Machine Learning in research looks a whole lot different to industry. However, there is a problem that is common to both: scalability. Nowadays we have ML models and datasets that are so large that it would be almost unthinkable to do ML research without a GPU, a high performance computing cluster or cloud infrastructure. As ML practitioners, we have little choice about which infrastructure we will have access to; normally our companies or research groups decide that for us. However, we do have full control of how we want to structure our code for deployment. This post is about how we can make our code infrastructure-agnostic, so we can deploy it in whatever resources we have available and scale it adequately.

This post starts with the motivations and what I see are the main issues that prevent scaling. I will then present Docker as a solution to many of those problems. Finally, I will write a short introduction to putting training code in a Docker image that can be deployed nearly anywhere. If you are only interested in the Docker primer, feel free to skip to the end.

This post talks about how we can use Docker to alleviate many of the infrastructure pains in ML

The non-ML pains of training a ML model

One of the first challenges that ML researchers and engineers will face is training infrastructure. A single GPU will reach maximum capacity quickly and can’t keep up with the amount of training that needs doing. For example, a typical hyper-parameter search needs to train hundreds of models before finding the right one. In order to do a thorough search, we may need several different machines with GPUs and our code needs to run well in all of them, even if the GPUs are different.

Some of us will be lucky enough to have access to cloud computing services or a high performance computing cluster. In this case the challenge changes. Because the training environment is different than the local development environment, it is easy to run into the case that your training code works locally but fails remotely. This can lead to many hours of complicated debugging.

Finally, even when we get our code to run in our GPUs or cloud infrastructure, we face the challenge of reliably reproducing our results. Even if we have set all our random seeds, even changing library versions which update optimisers’ implementations can lead to different results. Hence, as ML practitioners, reproducibility often involves reproducing the whole training environment, as opposed to just knowing which code and hyperparameters were used to run the code. This challenge extends to inference time, as we would like our inference environment to be as close as possible to the training environment so we can avoid training-inference drift.


What is Docker and how does it help in ML?

Docker is a set of tools that allow you to provide platforms as a service. It is quite comprehensive, but just learning how to use the basic units of Docker (images) already helps alleviate the above mentioned challenges.

In order to make ML code infrastructure-agnostic, we package it in a Docker image. This image can then be deployed in Docker containers regardless of the underlying hardware (GPU or CPU), which means our code will run on nearly any computer. Docker also enables deployment to cloud services, thus making it more scalable.

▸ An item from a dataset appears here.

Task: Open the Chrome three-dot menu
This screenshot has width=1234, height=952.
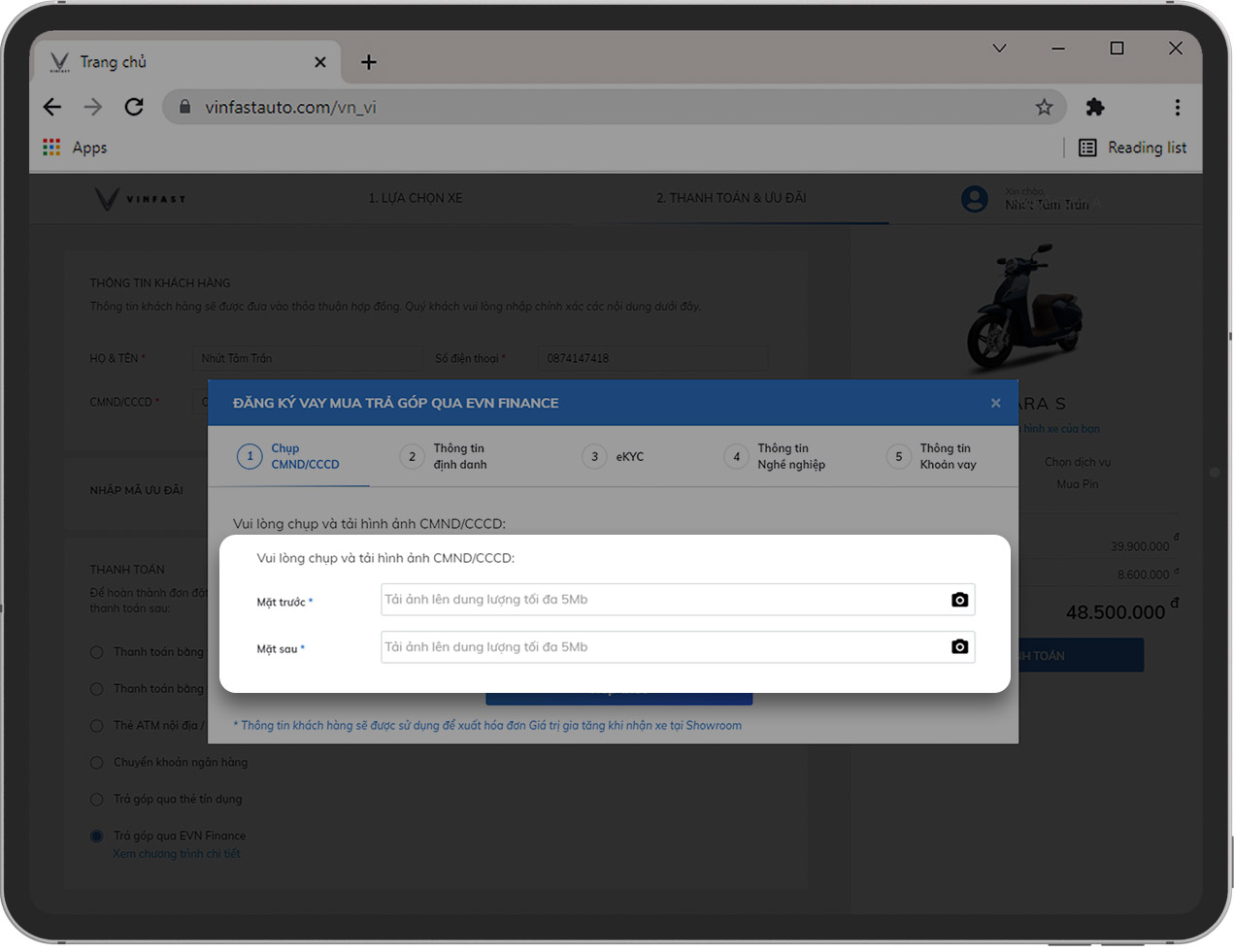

A Docker image is a solution that packages all the dependencies of an application. A Docker application can use these images to create containers that run those images. Images are truly minimal. You will usually start with something like a functional Linux distribution and declare all the software that needs to be installed in order to run your application, Docker will then build your image. Once the image is built, it can then be deployed on a container in any Linux, Windows or Mac computer (warning, the Silicon chips can cause trouble). The image doesn’t need to be re-built, which means that the codebase is effectively “frozen” as it was built.

Right now you may be thinking that even though an image only needs to be built once the process of figuring out everything you need in order to get a blank OS to run a training application may be too much. Luckily, there is an answer to that as well. As Docker has become more popular, more people have been using it and making base images available. All the images that have been created and are officially supported can be found in Docker Hub. You can import a base image into your container, which gives you a head start in declaring everything you need. For example, you can find images with virtually any Python distribution installed and you can find images with CUDA and cuDNN pre-installed as well.

Docker images alleviate the non-ML related challenges mentioned above. First, by using third-party built and tested images, you can reduce the maintenance burden that physical units represent; you can trust that NVIDIA will know how to properly install their drivers. Second, by building and deploying training code through images you can guarantee that the code is running on the same environment no matter where it is deployed. Finally, reproducibility is made easier (albeit not guaranteed) because you can be sure that the code is run with the same package versions every time, regardless of what is happening in the hosts machines. Moreover, by storing versions of your containers you will always be able to reproduce old models without having to do git magic to return your code to its previous state.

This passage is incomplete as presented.